Nouvelle stratégie de Paul Kagame
Face à cette situation, le président Paul Kagame, sûrement conseillé par ses créateurs et commanditaires pour la déstabilisation et l’exploitation illégale des richesses de la région, est en train de mettre en marche une autre approche opérationnelle dans la guerre de conquête qu’il doit mener en RDC. Il envisage en effet d’ouvrir un nouveau front au Sud Kivu et au passage de déstabiliser le Burundi et au mieux y changer de régime pour y installer une dictature à son image et par les siens.
Signes avant coureurs
Discours de Kabarebe et de Nduhungirehe
A quelques jours d’intervalles, le bras droit de Kagame le général James Kabarebe et officiellement l’adjoint du ministre des Affaires étrangères car son Secrétaire d’Etat pour l’EAC (East African Community) et donc son patron (en réalité son subordonné car Hutu de service) Olivier JP Nduhungirehe, ont fait des déclarations à la presse d’apparence contradictoires mais au final complémentaires.
L’un s’en est pris à la RDC à qui il impute l’état de guerre dans lequel il doit toujours être plongé car le Congo lui-même comme Etat serait voué à être toujours envahi par le Rwanda depuis le 19è siècle!
L’autre s’en est pris au régime démocratique du CNDD-FDD actuel au pouvoir au Burundi qui n’aurait pas droit d’exister à côté de la dictature du FPR au Rwanda car il y aurait risque de le contaminer – entendez: contamination par la démocratie.
Les accusations en miroir déjà lancées
Autre signe qui ne trompe pas: le régime du FPR est passé maître en accusation en miroir en rendant ses victimes – passés ou à venir – des “bourreaux” au moment où les véritables bourreaux sont présentés comme victimes.
C’est ainsi qu’un média de propagande du régime FPR vient de lancer les premières accusations en miroir indiquant clairement que Paul Kagame va ouvrir un nouveau front au Sud Kivu en passant par le Burundi.
L’article du 04 novembre 2024 de Samson Kasujja publié dans « the greatlakeeyes » précise en effet :
« Des militaires burundais et congolais installent un camp militaire secret dans le territoire d’Uvira, dans la province du Sud-Kivu, dans l’est de la RDC, afin de coordonner des groupes armés négatifs visant à déstabiliser le Rwanda voisin.
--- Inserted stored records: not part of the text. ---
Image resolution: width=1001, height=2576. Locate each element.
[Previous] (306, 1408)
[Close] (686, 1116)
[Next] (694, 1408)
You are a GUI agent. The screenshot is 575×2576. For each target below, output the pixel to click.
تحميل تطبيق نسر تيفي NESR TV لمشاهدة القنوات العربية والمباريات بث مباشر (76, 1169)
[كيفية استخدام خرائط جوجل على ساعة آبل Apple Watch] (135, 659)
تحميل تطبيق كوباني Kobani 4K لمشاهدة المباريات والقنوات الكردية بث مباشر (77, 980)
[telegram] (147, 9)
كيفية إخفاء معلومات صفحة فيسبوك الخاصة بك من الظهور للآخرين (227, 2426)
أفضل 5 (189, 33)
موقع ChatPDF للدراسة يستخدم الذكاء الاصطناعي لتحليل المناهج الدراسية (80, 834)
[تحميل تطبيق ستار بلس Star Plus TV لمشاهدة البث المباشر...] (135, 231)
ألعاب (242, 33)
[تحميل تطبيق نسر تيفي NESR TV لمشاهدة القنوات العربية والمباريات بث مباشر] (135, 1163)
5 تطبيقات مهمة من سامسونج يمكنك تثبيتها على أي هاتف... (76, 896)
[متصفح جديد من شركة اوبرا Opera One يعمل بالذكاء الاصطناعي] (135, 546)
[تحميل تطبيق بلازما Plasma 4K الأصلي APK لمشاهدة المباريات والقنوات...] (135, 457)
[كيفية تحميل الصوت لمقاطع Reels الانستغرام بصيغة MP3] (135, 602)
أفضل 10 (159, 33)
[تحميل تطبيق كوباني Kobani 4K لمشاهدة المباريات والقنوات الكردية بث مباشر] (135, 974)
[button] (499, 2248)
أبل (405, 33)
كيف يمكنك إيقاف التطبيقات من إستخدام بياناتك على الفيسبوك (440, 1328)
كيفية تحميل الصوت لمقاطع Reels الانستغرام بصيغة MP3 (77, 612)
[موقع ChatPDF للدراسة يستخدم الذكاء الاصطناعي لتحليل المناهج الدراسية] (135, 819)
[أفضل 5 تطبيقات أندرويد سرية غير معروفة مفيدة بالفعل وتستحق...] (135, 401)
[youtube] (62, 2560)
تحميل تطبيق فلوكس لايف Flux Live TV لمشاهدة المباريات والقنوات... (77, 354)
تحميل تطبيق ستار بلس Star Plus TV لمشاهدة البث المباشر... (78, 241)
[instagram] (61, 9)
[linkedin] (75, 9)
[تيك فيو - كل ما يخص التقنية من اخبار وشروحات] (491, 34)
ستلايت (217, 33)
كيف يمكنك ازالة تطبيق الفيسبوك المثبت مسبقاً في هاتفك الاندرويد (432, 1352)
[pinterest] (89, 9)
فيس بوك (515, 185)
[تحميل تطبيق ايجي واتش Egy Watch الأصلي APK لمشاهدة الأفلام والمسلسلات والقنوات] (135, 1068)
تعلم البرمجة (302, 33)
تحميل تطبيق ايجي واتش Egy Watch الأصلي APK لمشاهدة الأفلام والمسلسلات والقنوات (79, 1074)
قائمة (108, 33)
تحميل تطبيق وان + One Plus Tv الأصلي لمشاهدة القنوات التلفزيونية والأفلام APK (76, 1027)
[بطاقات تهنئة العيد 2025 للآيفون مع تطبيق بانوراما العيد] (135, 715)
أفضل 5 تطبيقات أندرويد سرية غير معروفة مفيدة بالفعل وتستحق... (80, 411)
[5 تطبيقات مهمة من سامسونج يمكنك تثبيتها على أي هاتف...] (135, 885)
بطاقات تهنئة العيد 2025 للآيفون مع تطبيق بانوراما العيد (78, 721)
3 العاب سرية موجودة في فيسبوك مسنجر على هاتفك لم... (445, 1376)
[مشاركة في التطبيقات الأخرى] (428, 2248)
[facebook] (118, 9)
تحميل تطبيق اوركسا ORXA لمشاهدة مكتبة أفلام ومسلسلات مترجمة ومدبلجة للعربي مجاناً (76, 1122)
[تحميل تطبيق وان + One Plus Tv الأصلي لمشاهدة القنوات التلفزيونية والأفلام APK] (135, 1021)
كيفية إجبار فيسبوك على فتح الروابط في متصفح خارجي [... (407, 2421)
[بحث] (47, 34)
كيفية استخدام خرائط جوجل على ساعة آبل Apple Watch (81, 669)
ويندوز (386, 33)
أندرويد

Le camp de Kitoga devrait accueillir des membres des groupes terroristes du FLN et des FDLR, entre autres. À partir du camp, le Burundi fournira un passage aux terroristes pour attaquer le Rwanda depuis la forêt de Kibira qui borde la forêt de Nyungwe du côté du Rwanda ».
Conséquences prévisibles, alerte et quelques recommandations
La guerre de basse intensité va donc continuer si pas au Nord Kivu mais certainement au Sud Kivu. Et pendant ce temps le Burundi va être plongé dans une guerre de haute intensité et destructrice en hommes et en matériels étant donné sa situation géographique et socio-culturelle par rapport à l’ennemi à qui il fera face à savoir le régime dictatorial de Paul Kagame du Rwanda.
Ceci est une alerte que nous sonnons et un cri d’alarme que nous lançons aux monde et particulièrement aux personnes physiques ou morales éprises de paix (s’il en existe encore par les temps qui courent !) de tout faire pour éviter à l’Est de la RDC et surtout au Burundi le sort qu’a subi le Rwanda de 1990 à nos jours et cela de la part du même mal absolu à savoir le Front Patriotique Rwandais (FPR) de Paul Kagame.
Il n’est jamais trop tard pour bien faire.